Jesli chodzi o mnie to ja mam jedna coreczke, wlasciwie NIA sie nie przejmuje jak to bedzie pozniej, jestem tez pelna nadzieji, ze i TA mala kruszynka bedzie grzeczna przynajmniej tak jak Wiki- chociaz z Wiki teraz to wielki urwis:)))
 
Ostatnia edycja:
Aga ja też jestem za porodem naturalnym, chociaż wiadomo, że wcale nie musi być tak jak sobie zaplanowałam. Jedyne co było piękne, tak jak sobie zaplanowałam, albo nawet jeszcze piękniejsze to mój ślub i wesele (a obawiałam się, że nigdy nie wychodzi tak jak się planuje).

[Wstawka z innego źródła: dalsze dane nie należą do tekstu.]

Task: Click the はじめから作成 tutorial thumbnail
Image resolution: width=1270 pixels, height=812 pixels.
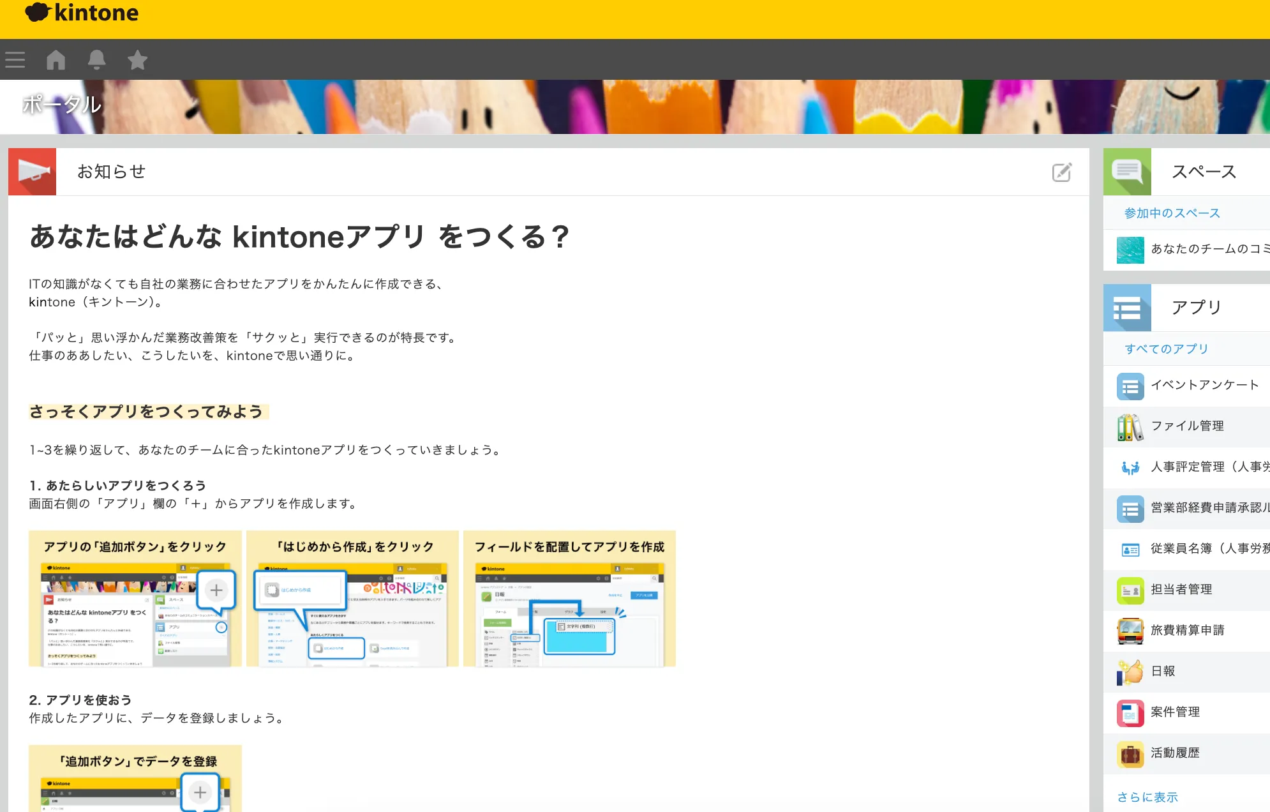Action: point(352,599)
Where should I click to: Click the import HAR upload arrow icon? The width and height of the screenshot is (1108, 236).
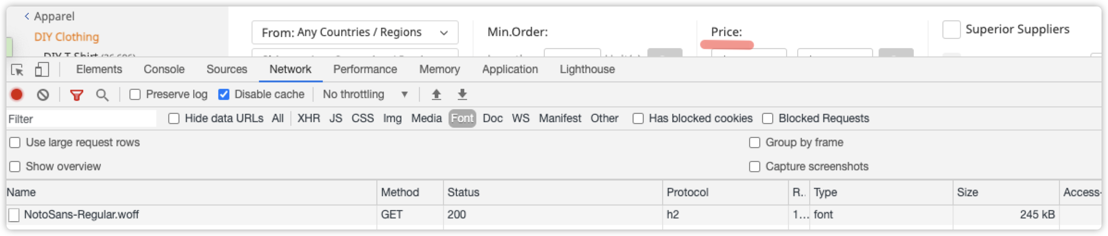coord(436,95)
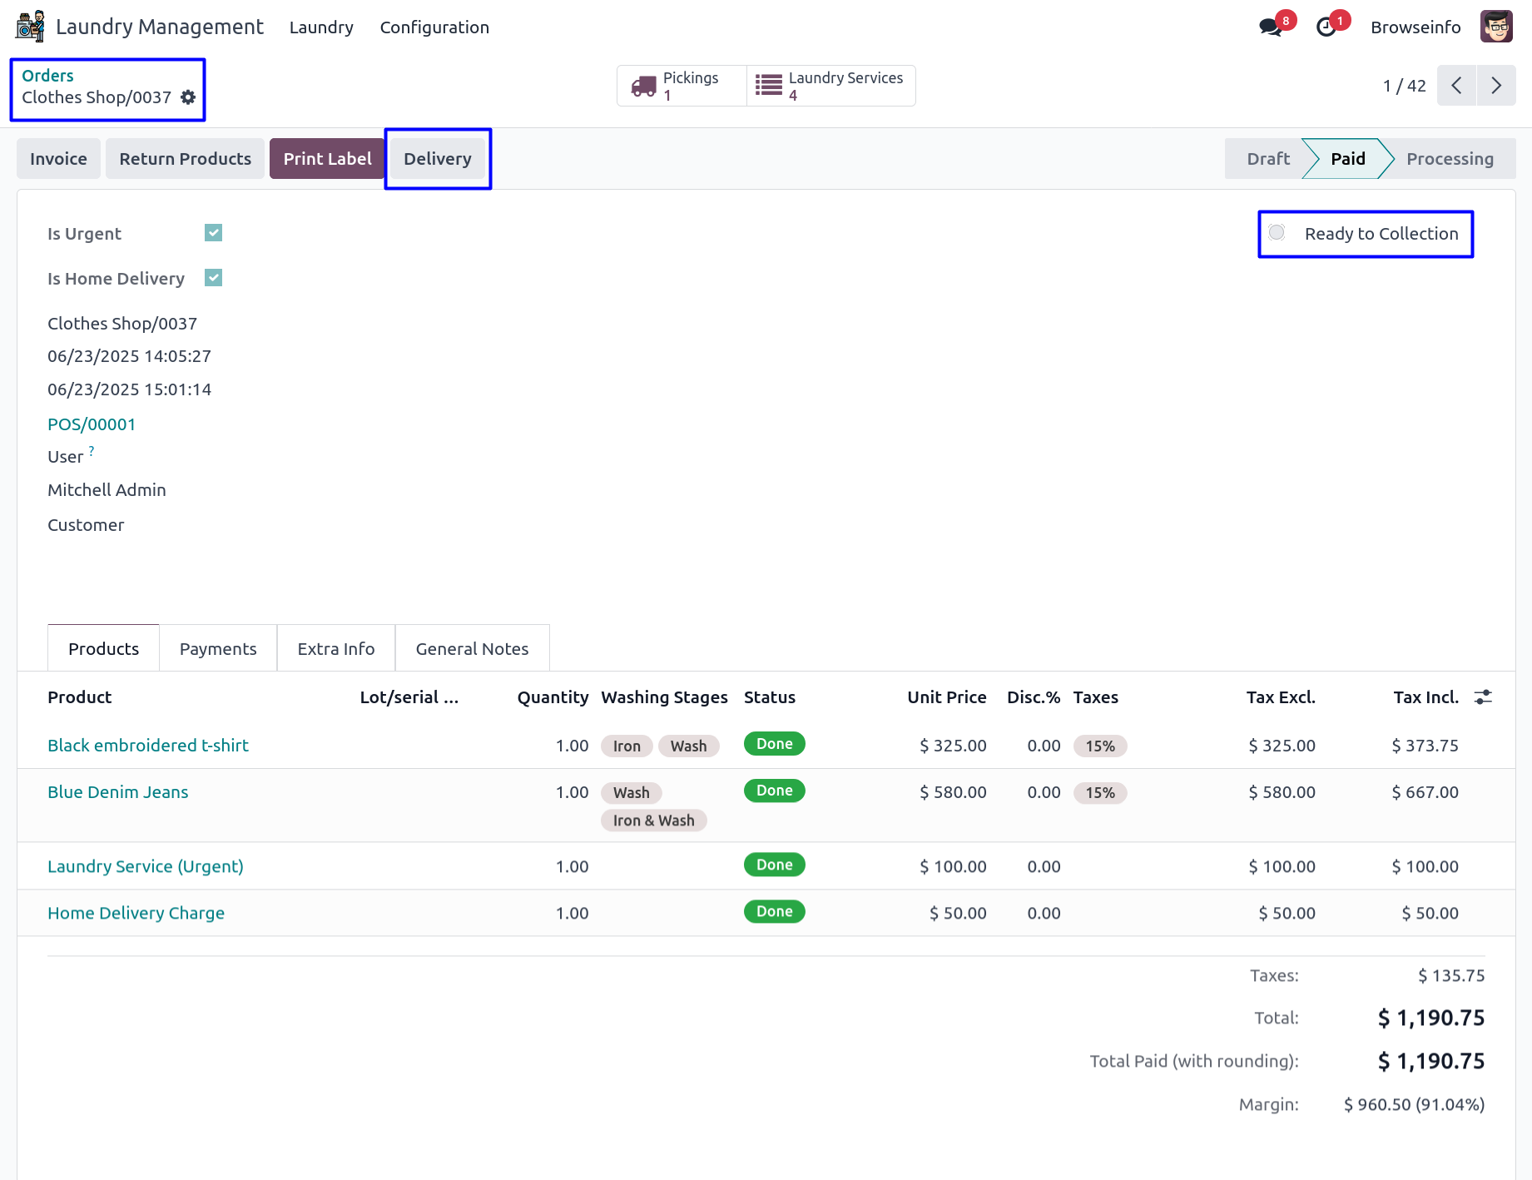Screen dimensions: 1532x1180
Task: Open the Black embroidered t-shirt product link
Action: click(148, 746)
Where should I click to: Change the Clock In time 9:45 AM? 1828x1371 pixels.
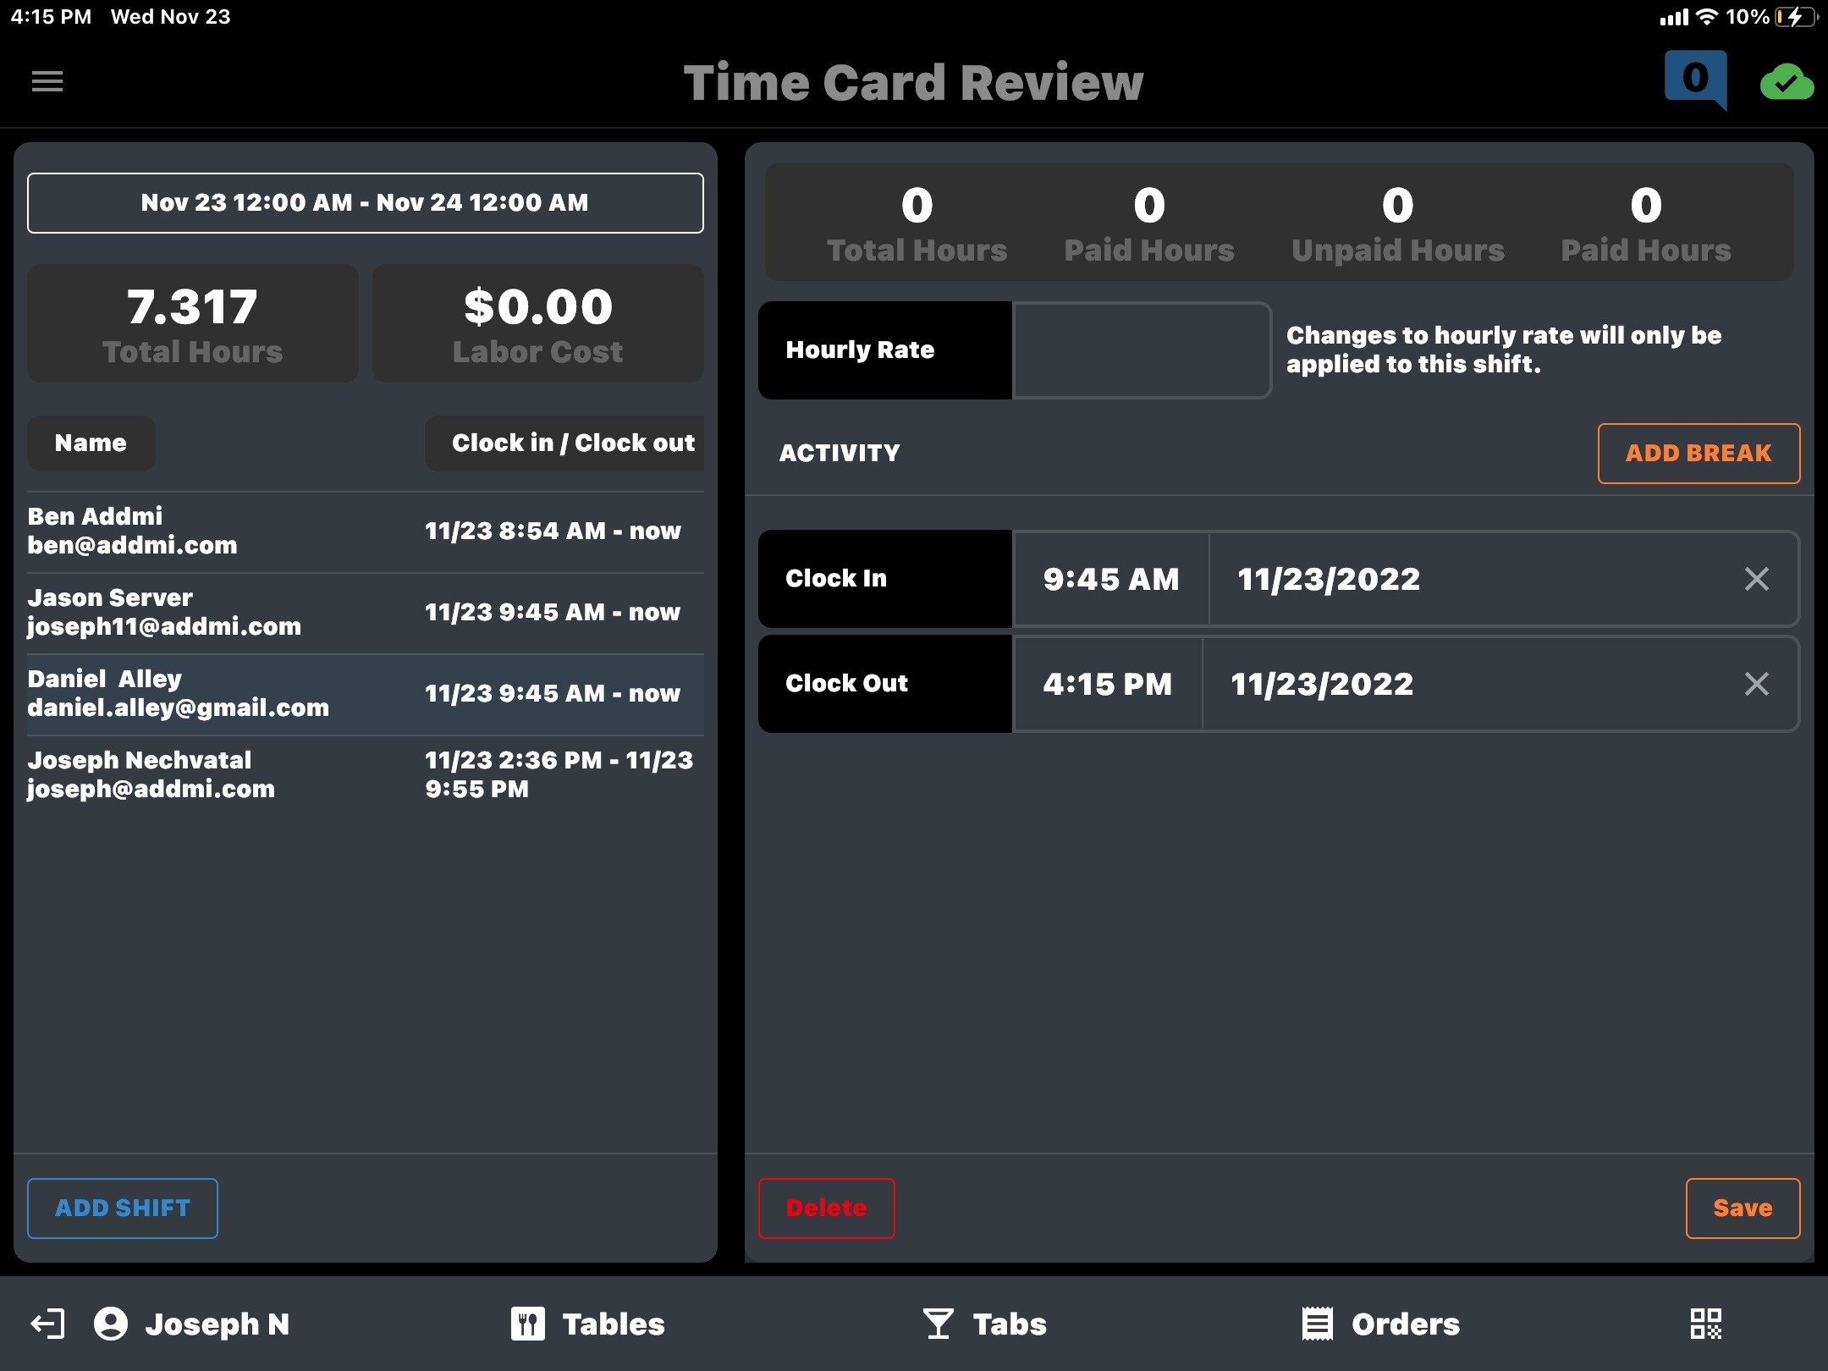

Wiecie co, ja wiem, że jeszcze czas i w ogóle, ale czy wy też macie już jakiś lęk przed porodem? Ja może jestem głupiutka, ale ja już mam niezłego stresiora. Inaczej jest na pewno z kobietami, które rodziły, wiedzą, czego mogą się spodziewać. Ja w obecnej chwili (pomimo początku ciąży i modlę się, aby donosić kruszynkę) bardzo się tego boję. Na pewno chcę, aby M był przy mnie, on z resztą nie wyobraża innej sytuacji,,,,
 
reklama
a ja wlasnie poki co w ogole nie stresuje sie porodem, nawet jak ogladam 'Ciążę z zaskoczenia' :p. też bardzo bym chciala rodzic naturalnie, ale wiadomo, ze to nie do konca zalezy od nas niestety.